Drei-Säulen-Strategie
Scheidender RAG-Chef verspricht Kontinuität

Beim Essener Bergbau- und Chemiekonzern RAG soll es auch nach dem im Juni anstehenden Wechsel an der Führungsspitze nicht zu einem Strategiewechsel kommen.

Reuters HANNOVER. "Weder im Aufsichtsrat noch im Vorstand der RAG gibt es auch nur den Ansatz einer Überlegung, die einstimmig gefundenen Vereinbarungen von Anfang März in Frage zu stellen", sagte Starzacher am Dienstag auf der Hannover-Messe.
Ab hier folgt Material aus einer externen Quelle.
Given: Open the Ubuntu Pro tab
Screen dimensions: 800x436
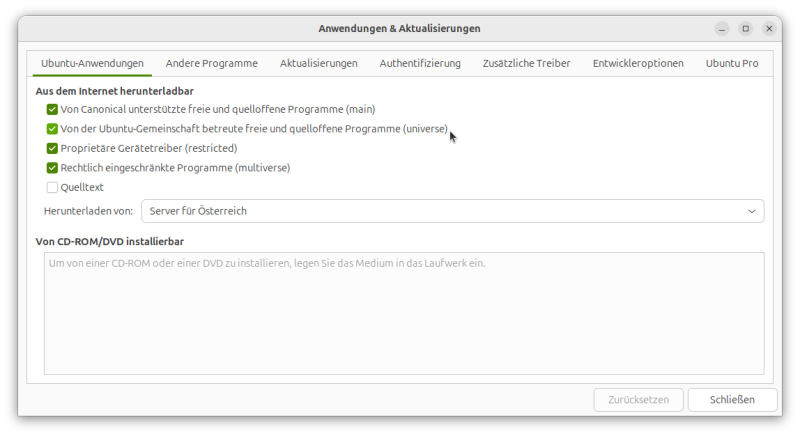Looking at the screenshot, I should click(732, 63).
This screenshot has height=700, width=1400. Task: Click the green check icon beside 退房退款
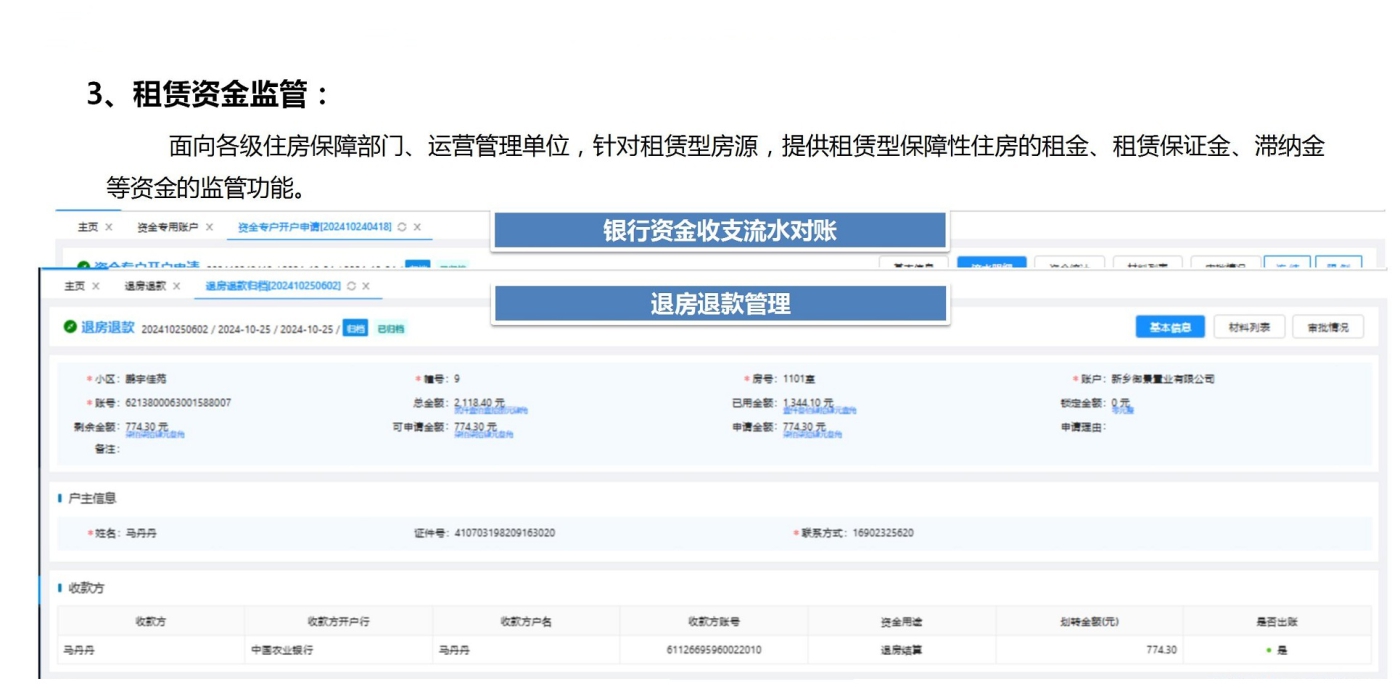70,327
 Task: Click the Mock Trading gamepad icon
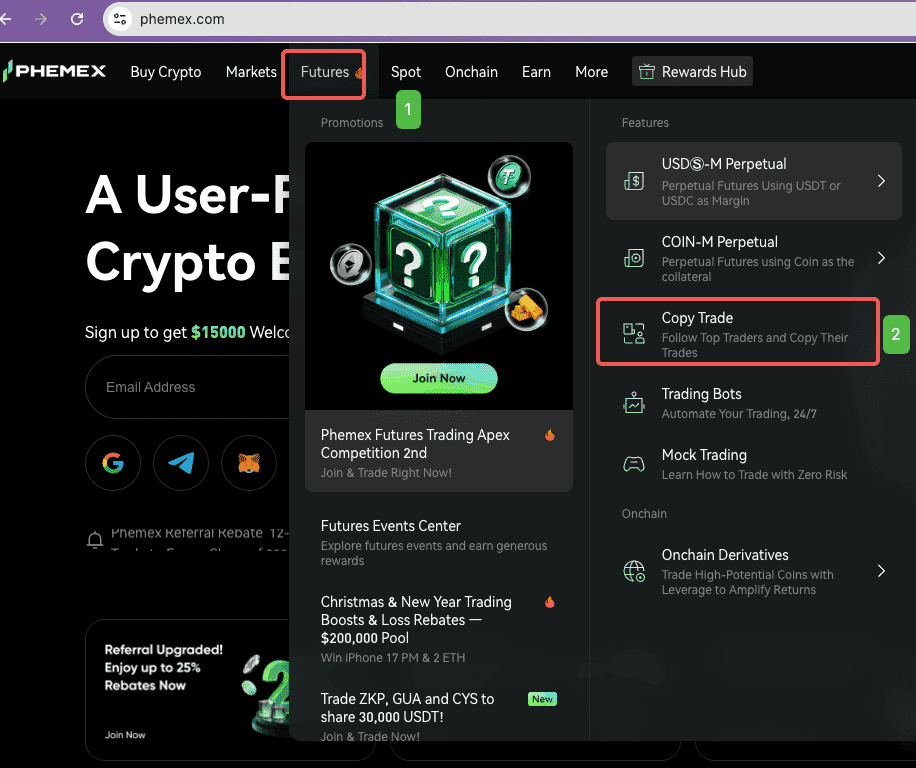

Wenige Wochen nach der Übernahme der unternehmerischen Führung beim Spezialchemiekonzern Degussa hatte der RAG-Aufsichtsrat am 5. März eine so genannte Drei-Säulen-Strategie bekannt gegeben. Danach wird der ehemals reine Bergbaukonzern künftig auf die Sparten Bergbau, Chemie und Immobilien ausgerichtet.

"Sie können verbindlich davon ausgehen, dass (Werner) Müller und seine künftigen Vorstandskollegen die eingeschlagene Strategie fortsetzen werden", sagte Starzacher bei einer Pressekonferenz auf die Frage eines Journalisten. Der RAG-Aufsichtsrat hatte am vorigen Sonntag den früheren Bundeswirtschaftsminister Werner Müller zum neuen RAG-Chef und Degussa-Chef Utz-Hellmuth Felcht ebenfalls in den RAG-Vorstand berufen. Starzacher hatte in der vorigen Woche überraschend seinen Rücktritt als RAG-Chef für Ende Mai angekündigt.

Die Ernennung Müllers hatte vor der Aufsichtsratssitzung in der Branche für Kritik gesorgt. Rechtsexperten sahen außerdem zwar keine rechtlichen Probleme beim Wechsel eines für Energiefragen zuständigen Wirtschaftsministers in die Führung eines Energieunternehmens. Allerdings bleibe ein unschönes "Geschmäckle", hieß es. Unter Müller war im vorigen Jahr die Ministererlaubnis für die umstrittene Fusion der Energiekonzerne Eon erteilt worden. Im Zuge dieser komplizierten Transaktion hatte sich die RAG, bei der Eon größter Aktionär ist, den Zugriff auf die Eon-Tochter Degussa gesichert.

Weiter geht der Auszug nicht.